» **WHAT NEEDS TO BE DONE**: Leave every picture out, and print the full listing again exactly.

******************************

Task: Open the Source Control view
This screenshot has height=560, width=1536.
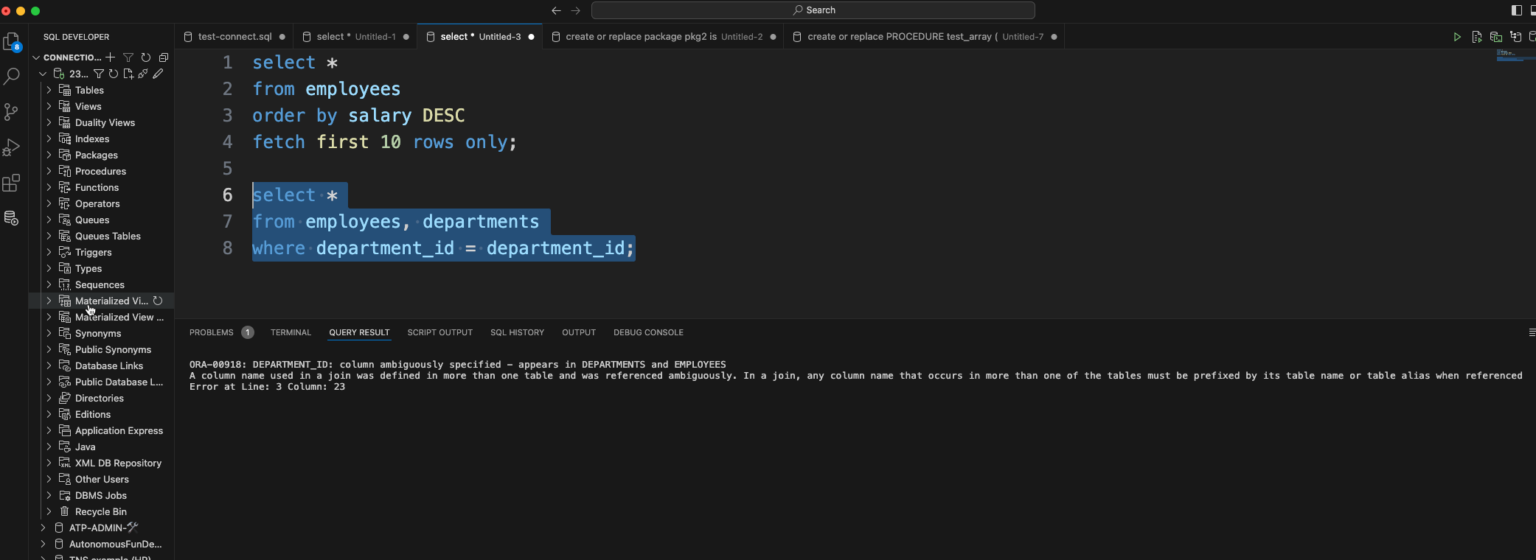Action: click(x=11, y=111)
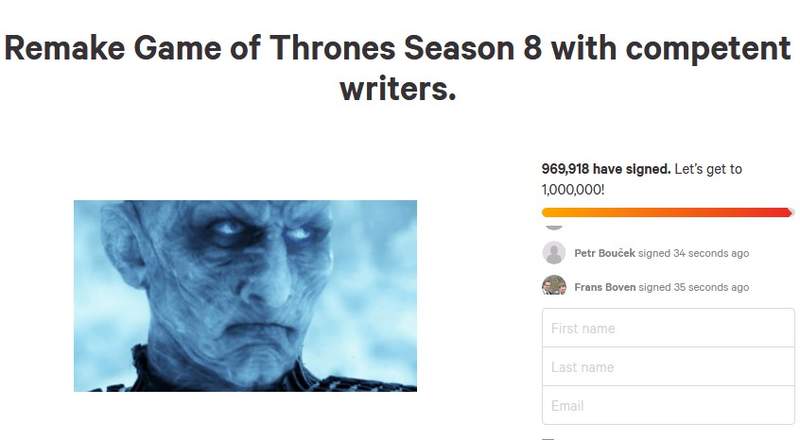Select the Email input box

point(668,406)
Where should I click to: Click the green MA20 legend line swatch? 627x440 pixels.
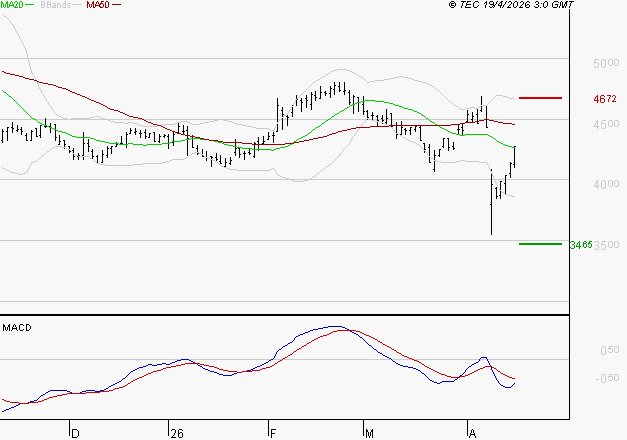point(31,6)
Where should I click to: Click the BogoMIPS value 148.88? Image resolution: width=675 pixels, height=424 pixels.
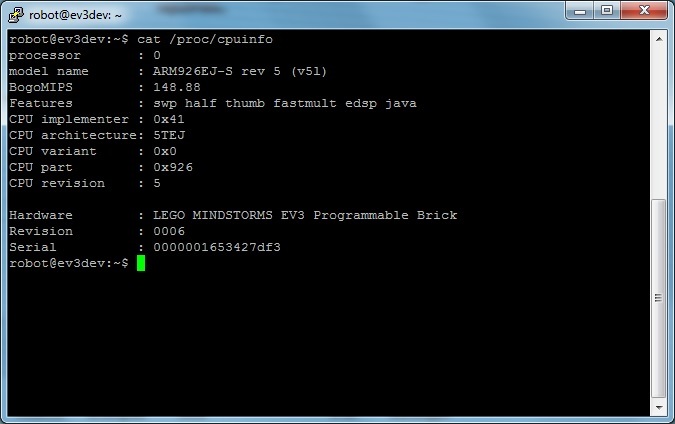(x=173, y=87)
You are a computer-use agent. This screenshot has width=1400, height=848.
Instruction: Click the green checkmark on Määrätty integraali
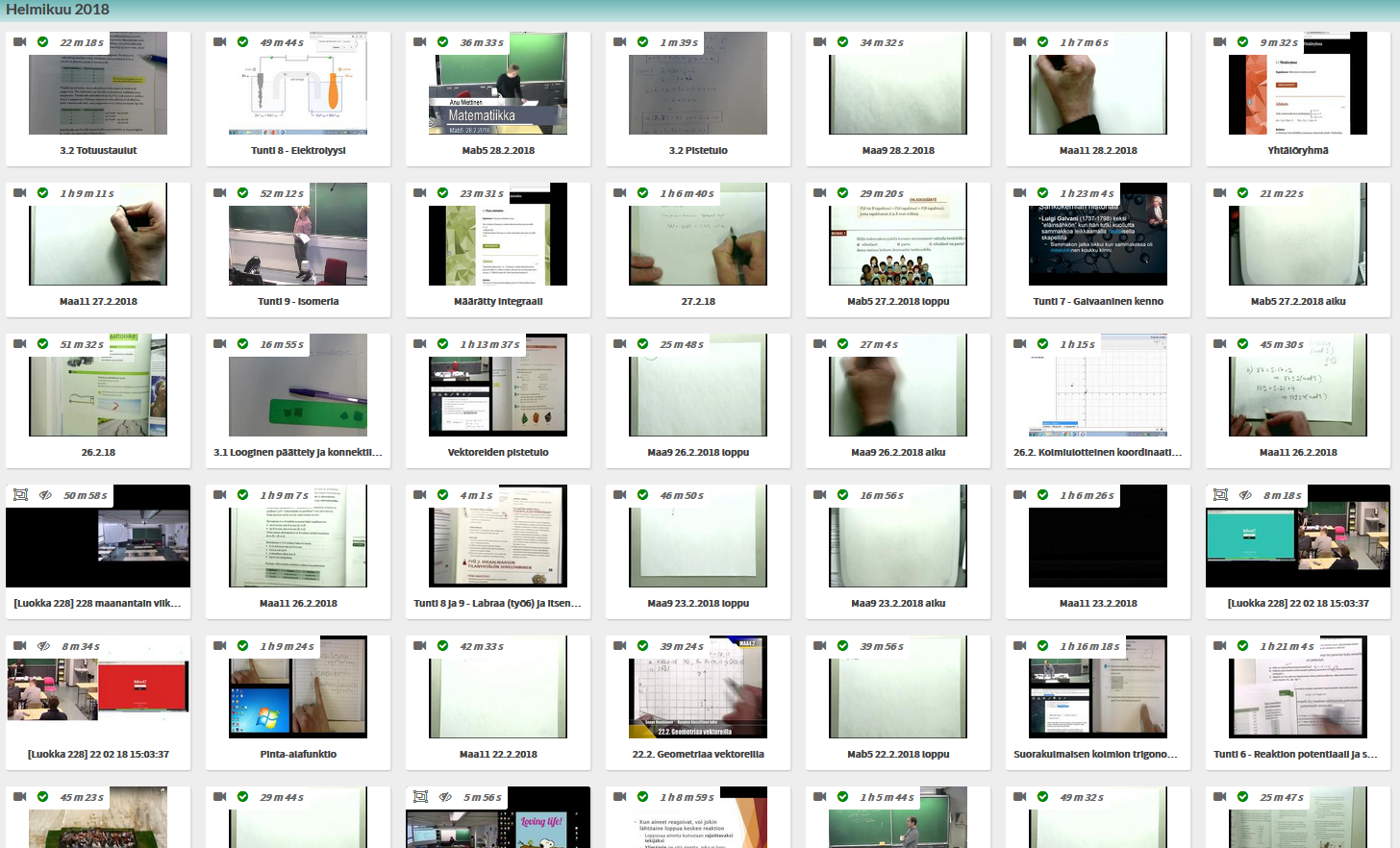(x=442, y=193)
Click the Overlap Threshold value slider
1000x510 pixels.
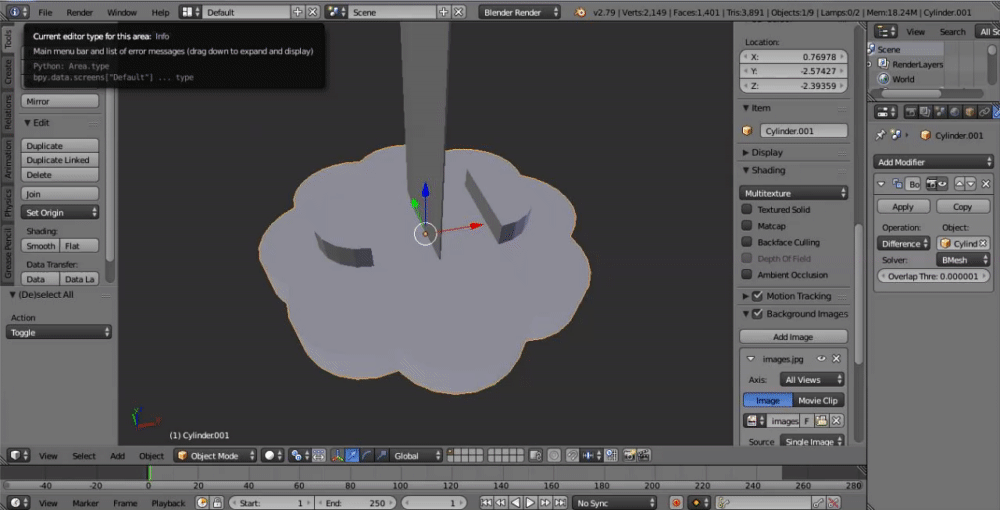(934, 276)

******************************

» **SOLUTION TO THIS TASK**:
Task: Open the Source Control view
This screenshot has height=560, width=1536.
Action: click(x=11, y=111)
Select the Email input box

point(668,406)
Where should I click to: Click the green MA20 legend line swatch? 627x440 pixels.
point(31,6)
Where should I click to: Click the BogoMIPS value 148.88? Image resolution: width=675 pixels, height=424 pixels.
(x=173, y=87)
You are a computer-use agent. This screenshot has width=1400, height=848.
Instruction: Click the green checkmark on Määrätty integraali
(x=442, y=193)
Click the Overlap Threshold value slider
1000x510 pixels.
(934, 276)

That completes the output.